# Ben Pearson Deerslayer



## lastmanout (Jan 5, 2008)

Ben Pearson (the person) was a great shot and made movie clips to promote bow hunting. Kinda a competitor to Fred Bear (same era). Ben Pearson bows where mid-priced and OK shooters. Have your bow checked over for cracks before stringing it AND USE A BOW STRINGER to avoid damage. Be sure the string is the correct length and not frayed. Try posting your question on the Leatherwall or Tradgang, lots of old timers who might remember these bows. Good luck. I live near Pulaski,PA 16143 what is your zip?


----------



## madsammer (Nov 21, 2008)

I checked it out and have shoot it some. I did miss a doe with it.

My zip is 19507


----------



## trapperDave (Mar 12, 2005)

what are the specs written on the bow and model #?


----------



## trapperDave (Mar 12, 2005)

oh yeah, they (Pearson bows) are alot more than OK shooters. They are the most under rated, under appreciated bows out there, but I'm seeing a change as more and more people realize what they have.


----------



## madsammer (Nov 21, 2008)

Here are pics of whats on the bow
It says AN-8197
58"
50# 28"


----------



## trapperDave (Mar 12, 2005)

In my records (limited) I can find it in the 69 catalog, BUT it shows a differnt model #(7300) so we can rule out 1969. It also has the length in " ,not AMO", which again puts it pre 1968.
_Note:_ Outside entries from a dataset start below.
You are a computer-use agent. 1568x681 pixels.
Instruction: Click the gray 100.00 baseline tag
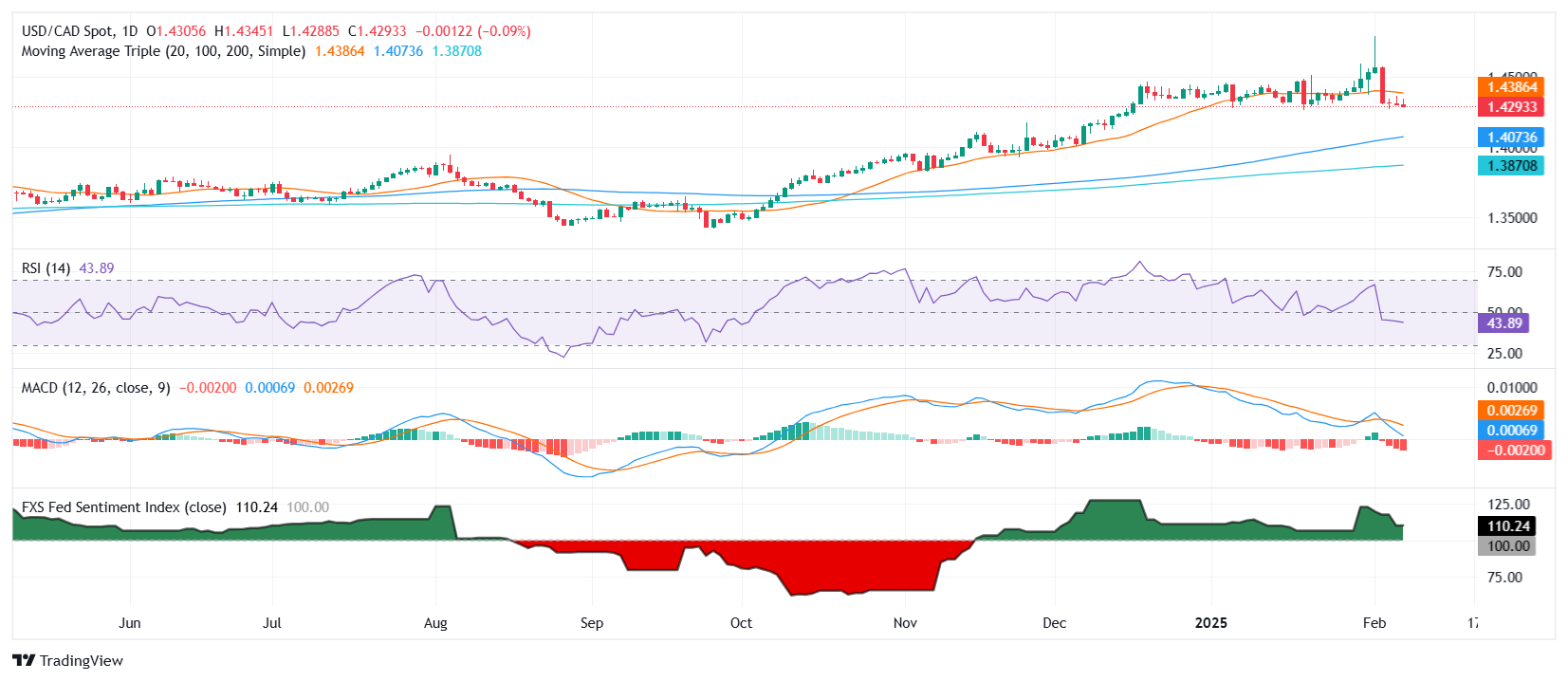coord(1507,546)
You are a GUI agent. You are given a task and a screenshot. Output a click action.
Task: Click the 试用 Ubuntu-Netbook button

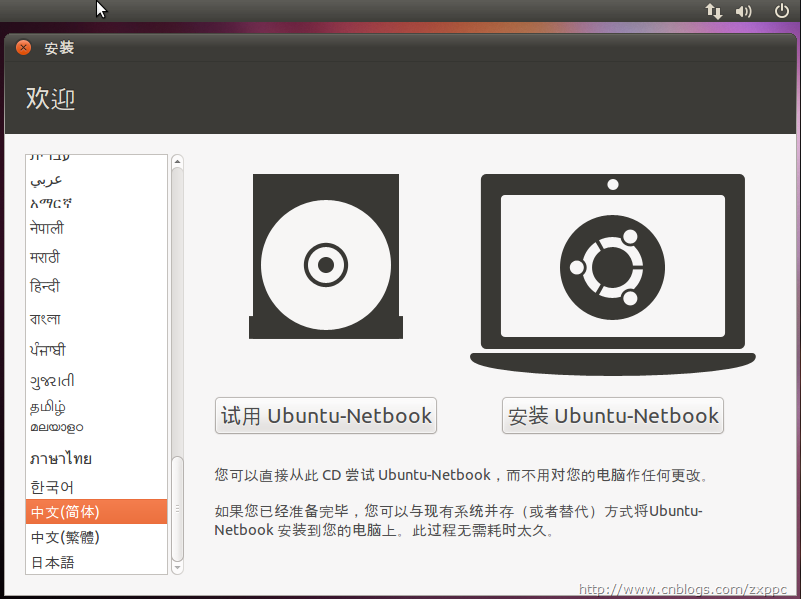pyautogui.click(x=325, y=415)
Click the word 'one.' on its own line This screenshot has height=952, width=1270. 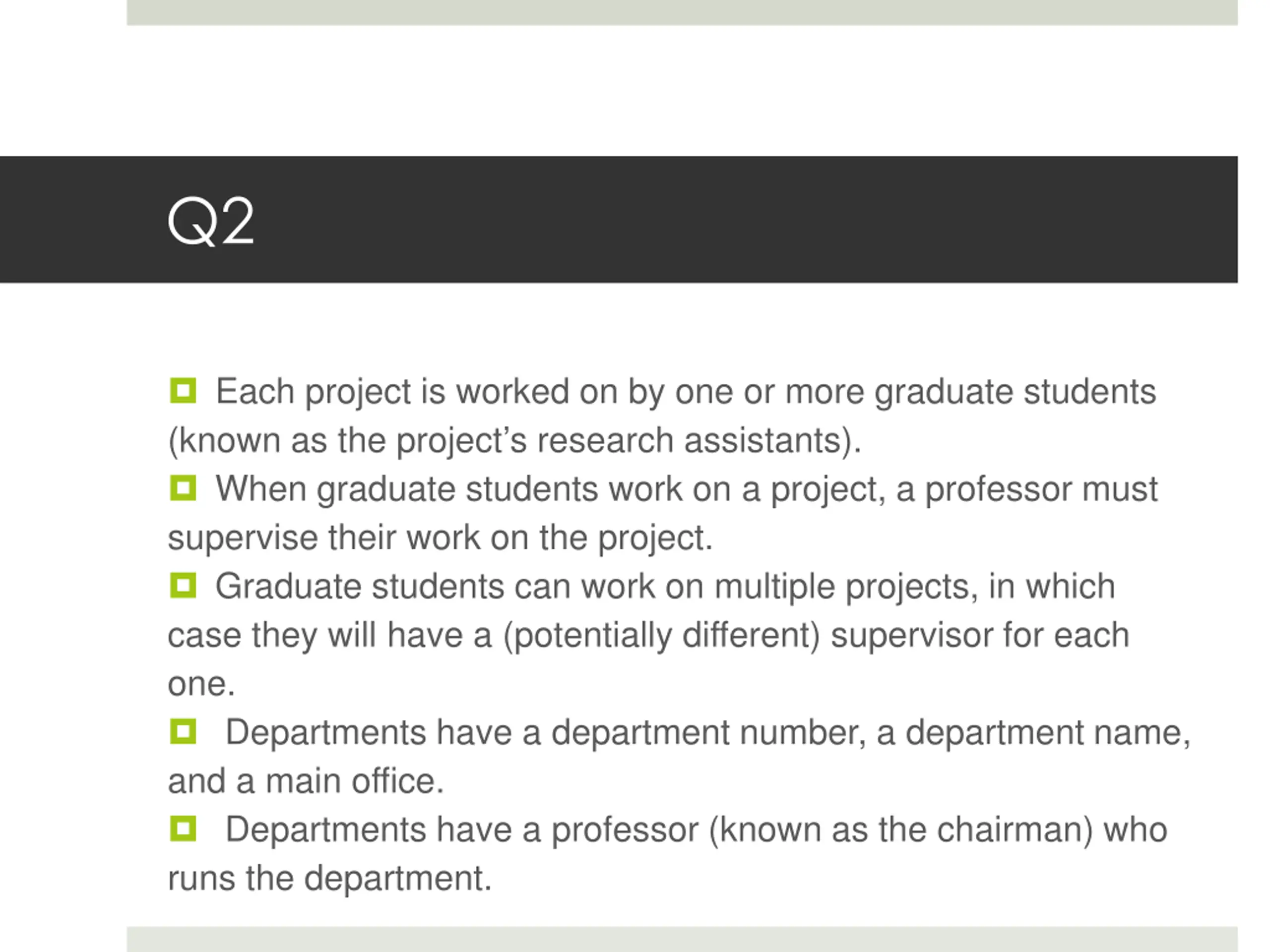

I'd put it at a 65-67 if I had to guess.

They were a midpriced bow, sold new in 69 for $40. Currently on Ebay it would bring 40-80 on average


----------



## madsammer (Nov 21, 2008)

trapperDave said:


> In my records (limited) I can find it in the 69 catalog, BUT it shows a differnt model #(7300) so we can rule out 1969. It also has the length in " ,not AMO", which again puts it pre 1968.
> 
> I'd put it at a 65-67 if I had to guess.
> 
> They were a midpriced bow, sold new in 69 for $40. Currently on Ebay it would bring 40-80 on average


Thanks


----------